The purpose and scope of WG-32 is to extend DICOM to be usable as a common Standard format for clinical neurophysiology data exchange. This would include time-based neurophysiology signal data (and associated video recordings, if present) from electroencephalography (EEG), video-electroencephalography (VEEG), electromyography (EMG), evoked potentials (EP), polysomnograms (PSGs), electrocardiograms (ECGs), and other types of neurophysiology signals. The main reasons are to provide a single format in order to promote ease of data exchange, to create a format which is more advanced than the currently available non-DICOM) formats, to provide features which are needed in the 21st century, and to integrate with enterprise infrastructure and security requirements.

Scope

• To extend and promote the use of DICOM for the creation, storage and management of neurophysiology data in a healthcare setting

Within this mandate the WG has identified the following specific scope of activities:

• Identify and maintain a roadmap of use cases and compatibility concerns that should be addressed
• Develop or consult on relevant change proposals (CPs) and Supplements
• Serve as a liaison body between the multiple involved stakeholders, including
  • clinical end-users of neurophysiology equipment and software
  • vendors offering neurophysiology equipment and software for healthcare applications
  • vendors of medical image and video acquisition, processing, and management systems
  • standards and professional organizations addressing neurophysiology in general (e.g.

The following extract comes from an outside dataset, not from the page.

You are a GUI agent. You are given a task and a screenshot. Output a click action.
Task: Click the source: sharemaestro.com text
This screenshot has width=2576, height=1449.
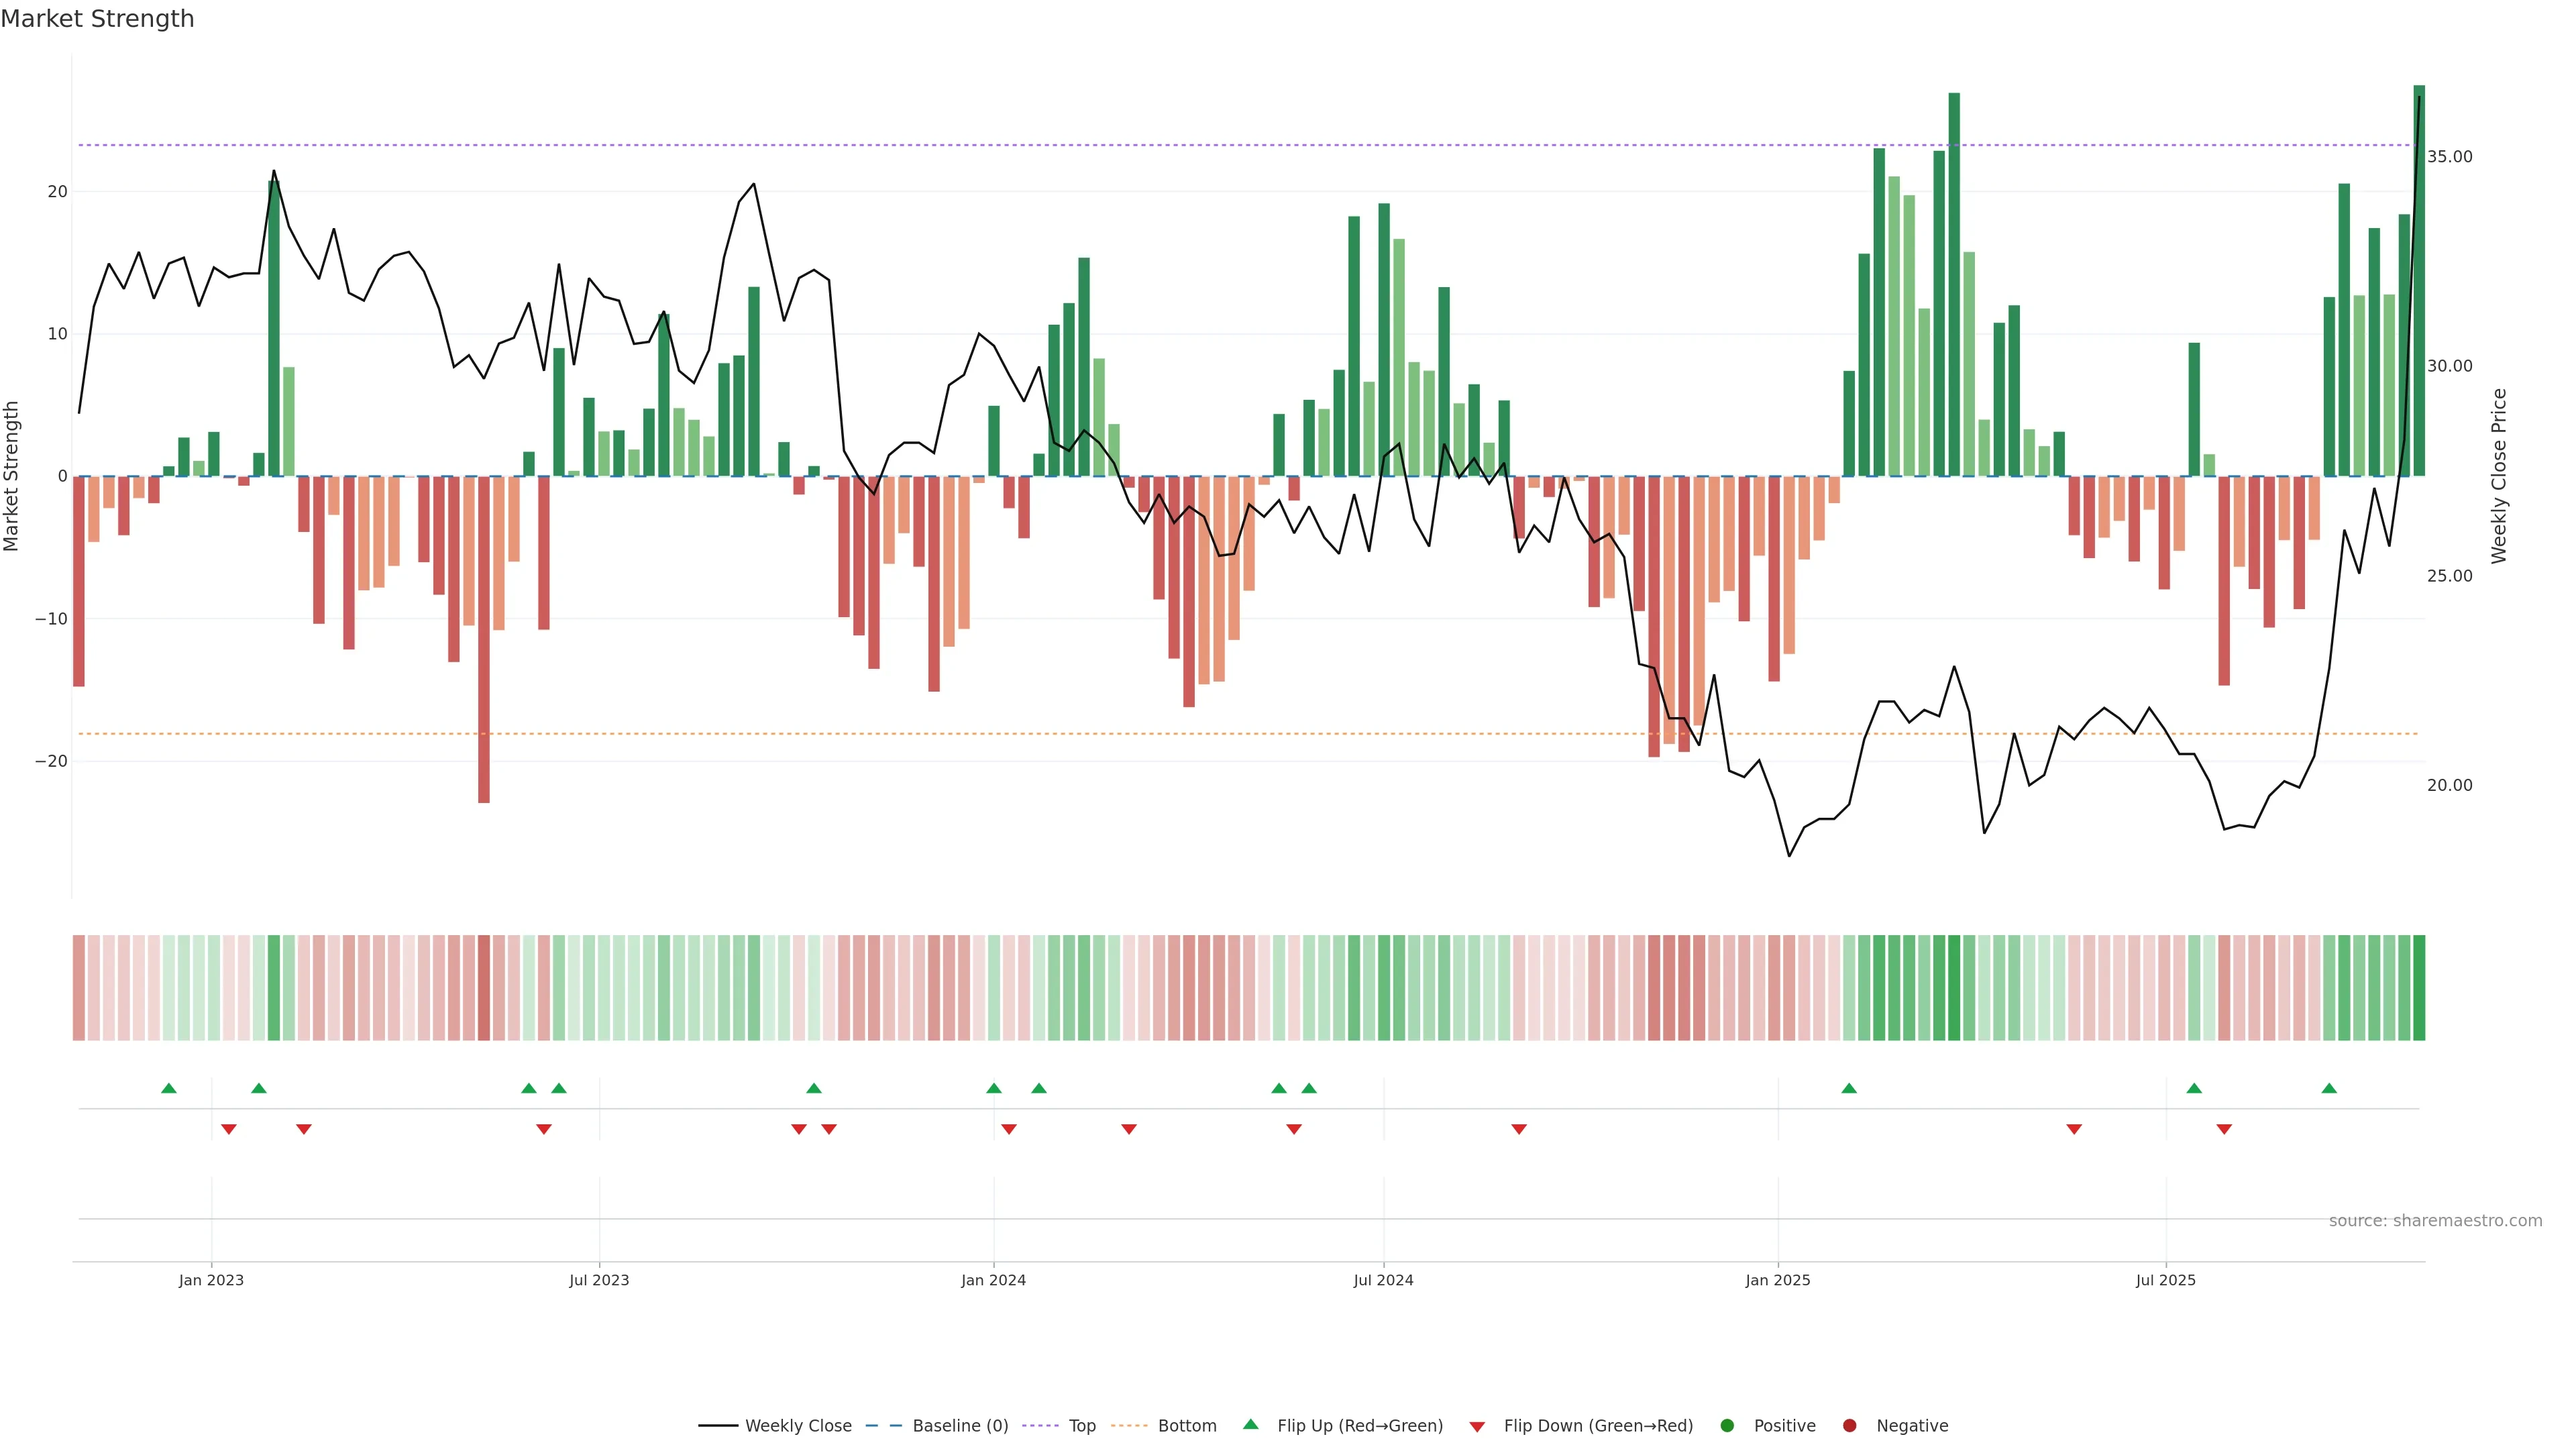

IEEE)
• Facilitate including data relevant to the neurophysiology community in DICOM objects
• Provide best practice guidance and reference implementations to promote the use of DICOM in neurophysiology applications
  • in particular, ensure that neurophysiology vendors find it easy to adopt the Standard (and encourage such vendors to participate in MITA)
    

Roadmap

As a new WG, our roadmap will be  based upon the analysis of the neurophysiology data and workflow needs through a Standard framework.  The results of this analysis will then be used to specify information objects and services needed to best serve patients and the neurophysiology community. As much as possible and compatible with DICOM guiding principles,  new specifications will be proposed in a manner to (a) leverage the existing and growing ecosystem of DICOM-capable systems in use in healthcare institutions and (b) leverage Standards already in use in the neurophysiology industry. The ultimate goal is a comprehensive, Standards-based digital platform for neurophysiology in the patient care setting.

Short-Term Objectives

• Establish productive working relationships with other DICOM Work Groups currently responsible for related DICOM features: WG 13 Visible Light, WG 4 Compression, and others as identified
• Propose a new IOD, with references to existing IODs, to address the two already identified highest priority needs of the neurophysiology community
  • storing neurophysiology in the Picture Archiving and Communication Systems (PACS) and Vendor Neutral Archive (VNA) systems in a manner that allows direct association with the relevant patient (and any related objects such as video, ECG and pulse waveforms with which the data is synchronized)
• Perform further gap analysis of the existing DICOM Standard with respect to potential neurophysiology requirements (e.g. time-based waveform compression)
• Establish priorities for filling gaps identified
  

Current Status

• WG-32 was approved by the DICOM StandardsCommittee in late 2018 and held its first formal kickoff meeting in December 2018 at the conclusion of the American Epilepsy Society (AES) Annual Meeting.
  

Current Work Items

• Develop a new IODs for neurophysiology waveforms, including Routine EEG IOD, Sleep IOD, EMG IOD, Evoked Potential IOD, High Density EEG IOD, Continuous VEEG Monitoring IOD, and Intracranial EEG Monitoring IOD, Intra-operative Monitoring IOD
• Supplement 217 Neurophysiology Waveforms [WI 2018-09-D] (Pre-Public Comment)
  

Risks

• Adoption by creators
  • existing vendors may be reluctant to adopt the new format; mitigation - provide open source reference converters
• Adoption by recipients
  • existing non-neurophysiology (PACS, archive, media) vendors may be reluctant to support new SOP Classes; mitigation - the trend towards SOP Class agnostic "vendor neutral archives" (VNAs) minimizes this risk
  • existing neurophysiology (storage, viewer) may be reluctant to ingest the new format; mitigation - short term: provide open source reference converters, long term: provide open source viewers to demonstrate value
• Might not be able to recruit enough neurophysiology user or vendor stakeholders.
  • current level of enthusiasm for a Standards-based approach in both end-user and vendor community appears high, judging by the participation in the IFCN taskforce.
    

Challenges and Opportunities

• The current level of enthusiasm for a Standards-based approach in both end-user and vendor community appears high.
• There are competing non-DICOM data format proposals that would require a completely novel infrastructure and not address the silo problem. It is important to assure that the best features of such proposals are assimilated into DICOM to avoid fragmentation of competing new proposals and not sacrifice the effort and knowledge that has been invested.